The main classes that prepared me the most were the Advanced Physics Laboratories and the Technical Writing class. These were extremely helpful in preparing me for the writing portion of my career.
- Member of the Institute of Electrical and Electronics Engineers (IEEE)
- Member of the American Physical Society (APS)
- Member of the PNW chapter of the Society of Hispanic Professional Engineers (SHPE)
- Former member of the Chemistry and Physics club
- Former President of the PNC Change Through the Arts student organization
Current work assignment:
As a graduate student, I work as a teaching assistant and research assistant for Dr. Hansung Kim. As a teaching assistant, I instruct the Machine Design Laboratories in the fall and the Finite Element Analysis Laboratories in the spring.
How has PNW helped prepare you for your future?
PNW has provided me with nearly all the knowledge I will need to pursue my dream career as an inventor and researcher. Going to this school also has really helped me improve my social skills and helped me to become a much better team player than I used to be.
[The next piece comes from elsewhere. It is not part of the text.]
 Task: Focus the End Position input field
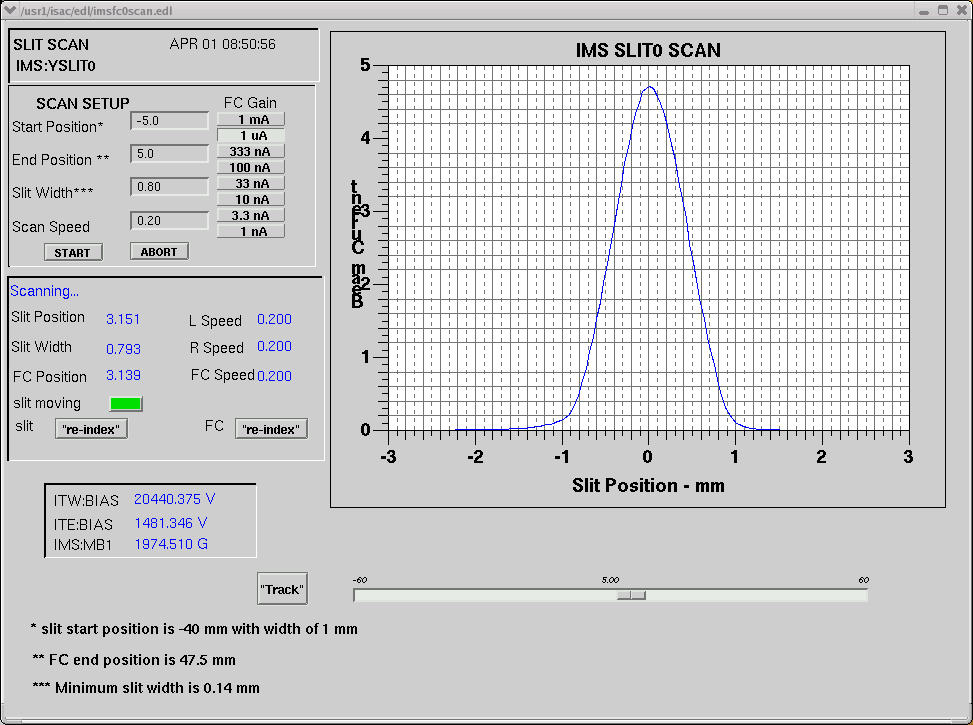coord(169,154)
Through my entire seven years to date here, I have been given a glimpse into what the life of a researcher really is and the many situations that I would encounter in the real world. All in all, everything about my college education has directly helped me prepare for my career as a researcher.
Faculty and/or staff members who have helped you along your journey at PNW:
From the Physics Department, I would like to thank Dr. Doss, Dr. Suson, Dr. Kramer, and Dr. Dolan for working with me and giving me a chance to earn my Bachelor of Science in Physics. From the Mechanical Engineering Department, I would like to thank Dr. Hansung Kim. I have taken several classes with him and he took a chance and offered me an opportunity to work with him as a thesis student even before I graduated. It is thanks to his guidance that I have been able to make the progress I have within my master’s program. From my high school years, I owe a lot to my algebra teacher, Mrs. McSerry. It was thanks to her working with me and showing me how much math applied to real life that I was able to pursue a STEM degree in the first place.
Awards received at PNW:
In my last year of undergrad, I achieved Semester Honors. I also won third place in the oral presentation at the 2018 Days of Discovery for the solar car research.
What is your next step after graduation?
I am hoping to continue onto a Ph.D. in Applied Physics or Engineering Physics. With Applied Physics and Engineering Physics being an emerging field, it will be difficult to find a good program. I do intend to start setting the foundations of my research facility, too. Whether that is setting up savings for it or creating a small business for it, I will certainly say something will be set up.
Final thoughts about your PNW education:
Just make sure you take a lot of English and writing courses while you can. From what I’ve seen, all the STEM-based courses don’t put a lot of emphasis on writing, but writing is crucial in the real world. I was once told you can be as smart as Einstein, but if you cannot clearly communicate what you know through writing, then it’s pointless because your ideas and knowledge will die with you and only you. So make sure you can write at a professional level when you leave here. The classes are available; you just need to take them.